Performing an In-Place Worker Node Update by Cycling Nodes in an Existing Node Pool

Find out how to update the properties of worker nodes in a node pool by changing properties of the existing node pool, and then cycling the nodes, using Container Engine for Kubernetes (OKE).

Note

You can only cycle nodes to perform an in-place worker node update when using enhanced clusters. See Working with Enhanced Clusters and Basic Clusters.

You cannot cycle nodes with bare metal shapes. Instead, update nodes with bare metal shapes by manually replacing existing nodes or the existing node pool. See Performing an In-Place Worker Node Update by Manually Replacing Nodes in an Existing Node Pool and Performing an Out-of-Place Worker Node Update by Replacing an Existing Node Pool with a New Node Pool.

This section applies to managed nodes only.

You can update the properties of worker nodes in a node pool by changing properties of the existing node pool, and then cycling the nodes. Before cycling the nodes, you can specify both a maximum allowed number of new nodes that can be created during the update operation, and a maximum allowed number of nodes that can be unavailable.

When you cycle the nodes, Container Engine for Kubernetes automatically replaces all existing worker nodes with new worker nodes that have the updated properties you specified.

== Exercise details ==
Using the page on cycling OKE nodes, explain why changing a node pool's properties and then cycling its nodes updates the worker nodes. Answer in one to three sentences.

== Data entries ==
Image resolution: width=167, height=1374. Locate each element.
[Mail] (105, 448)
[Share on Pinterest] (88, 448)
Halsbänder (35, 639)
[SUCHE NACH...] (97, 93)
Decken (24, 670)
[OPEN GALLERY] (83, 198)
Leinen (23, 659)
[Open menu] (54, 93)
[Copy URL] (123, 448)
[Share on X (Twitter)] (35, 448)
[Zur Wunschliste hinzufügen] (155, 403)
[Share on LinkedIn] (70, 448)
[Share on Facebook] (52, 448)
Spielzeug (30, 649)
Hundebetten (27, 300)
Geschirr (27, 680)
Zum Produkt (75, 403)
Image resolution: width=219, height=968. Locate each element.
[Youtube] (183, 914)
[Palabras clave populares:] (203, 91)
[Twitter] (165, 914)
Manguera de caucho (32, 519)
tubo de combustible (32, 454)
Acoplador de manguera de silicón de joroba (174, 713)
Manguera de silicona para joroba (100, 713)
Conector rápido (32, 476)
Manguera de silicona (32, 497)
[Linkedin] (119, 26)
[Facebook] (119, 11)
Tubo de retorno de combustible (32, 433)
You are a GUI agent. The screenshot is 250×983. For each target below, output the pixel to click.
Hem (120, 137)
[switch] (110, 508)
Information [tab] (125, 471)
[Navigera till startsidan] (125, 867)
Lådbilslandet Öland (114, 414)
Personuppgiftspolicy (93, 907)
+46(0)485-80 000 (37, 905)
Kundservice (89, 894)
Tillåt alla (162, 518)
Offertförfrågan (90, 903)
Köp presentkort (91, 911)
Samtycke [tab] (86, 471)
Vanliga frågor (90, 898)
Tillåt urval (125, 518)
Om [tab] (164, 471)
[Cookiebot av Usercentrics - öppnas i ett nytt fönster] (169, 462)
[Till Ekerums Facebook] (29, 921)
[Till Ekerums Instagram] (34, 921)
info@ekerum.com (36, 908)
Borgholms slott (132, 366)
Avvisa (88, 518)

== The answer ==
Cycling the nodes causes Container Engine for Kubernetes to automatically replace all existing worker nodes in the pool with new worker nodes. Those new nodes are created with the updated properties specified for the node pool, so the update reaches every worker node.